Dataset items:
————————

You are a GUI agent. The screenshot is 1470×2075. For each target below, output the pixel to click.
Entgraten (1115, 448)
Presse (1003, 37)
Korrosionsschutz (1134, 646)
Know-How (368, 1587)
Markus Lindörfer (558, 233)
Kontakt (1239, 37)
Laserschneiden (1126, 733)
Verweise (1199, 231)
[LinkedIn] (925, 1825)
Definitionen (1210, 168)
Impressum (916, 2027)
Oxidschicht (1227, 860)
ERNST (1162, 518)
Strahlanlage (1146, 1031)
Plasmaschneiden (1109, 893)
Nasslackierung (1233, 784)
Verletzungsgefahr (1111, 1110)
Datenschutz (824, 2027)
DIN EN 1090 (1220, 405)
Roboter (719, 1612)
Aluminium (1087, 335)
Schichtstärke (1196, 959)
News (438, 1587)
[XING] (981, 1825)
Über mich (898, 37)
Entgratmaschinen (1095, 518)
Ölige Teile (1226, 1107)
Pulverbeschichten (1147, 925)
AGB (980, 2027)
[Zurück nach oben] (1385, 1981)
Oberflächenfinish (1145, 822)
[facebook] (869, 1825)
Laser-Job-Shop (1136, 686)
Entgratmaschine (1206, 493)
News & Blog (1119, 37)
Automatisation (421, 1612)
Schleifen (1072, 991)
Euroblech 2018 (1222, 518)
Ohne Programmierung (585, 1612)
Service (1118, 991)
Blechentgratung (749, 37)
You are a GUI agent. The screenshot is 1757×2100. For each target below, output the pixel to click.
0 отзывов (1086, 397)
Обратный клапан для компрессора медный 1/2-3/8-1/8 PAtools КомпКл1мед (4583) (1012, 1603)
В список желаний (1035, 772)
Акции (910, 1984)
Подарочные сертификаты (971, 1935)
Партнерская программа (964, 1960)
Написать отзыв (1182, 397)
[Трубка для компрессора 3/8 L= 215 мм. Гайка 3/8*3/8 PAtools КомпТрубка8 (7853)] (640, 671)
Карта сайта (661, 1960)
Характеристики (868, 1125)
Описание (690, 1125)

————————

• **Task directions**: Transcribe the full set of records without altering a single character.

• **Answer space**:
You are a GUI agent. The screenshot is 1470×2075. For each target below, output the pixel to click.
Entgraten (1115, 448)
Presse (1003, 37)
Korrosionsschutz (1134, 646)
Know-How (368, 1587)
Markus Lindörfer (558, 233)
Kontakt (1239, 37)
Laserschneiden (1126, 733)
Verweise (1199, 231)
[LinkedIn] (925, 1825)
Definitionen (1210, 168)
Impressum (916, 2027)
Oxidschicht (1227, 860)
ERNST (1162, 518)
Strahlanlage (1146, 1031)
Plasmaschneiden (1109, 893)
Nasslackierung (1233, 784)
Verletzungsgefahr (1111, 1110)
Datenschutz (824, 2027)
DIN EN 1090 (1220, 405)
Roboter (719, 1612)
Aluminium (1087, 335)
Schichtstärke (1196, 959)
News (438, 1587)
[XING] (981, 1825)
Über mich (898, 37)
Entgratmaschinen (1095, 518)
Ölige Teile (1226, 1107)
Pulverbeschichten (1147, 925)
AGB (980, 2027)
[Zurück nach oben] (1385, 1981)
Oberflächenfinish (1145, 822)
[facebook] (869, 1825)
Laser-Job-Shop (1136, 686)
Entgratmaschine (1206, 493)
News & Blog (1119, 37)
Automatisation (421, 1612)
Schleifen (1072, 991)
Euroblech 2018 (1222, 518)
Ohne Programmierung (585, 1612)
Service (1118, 991)
Blechentgratung (749, 37)
You are a GUI agent. The screenshot is 1757×2100. For each target below, output the pixel to click.
0 отзывов (1086, 397)
Обратный клапан для компрессора медный 1/2-3/8-1/8 PAtools КомпКл1мед (4583) (1012, 1603)
В список желаний (1035, 772)
Акции (910, 1984)
Подарочные сертификаты (971, 1935)
Партнерская программа (964, 1960)
Написать отзыв (1182, 397)
[Трубка для компрессора 3/8 L= 215 мм. Гайка 3/8*3/8 PAtools КомпТрубка8 (7853)] (640, 671)
Карта сайта (661, 1960)
Характеристики (868, 1125)
Описание (690, 1125)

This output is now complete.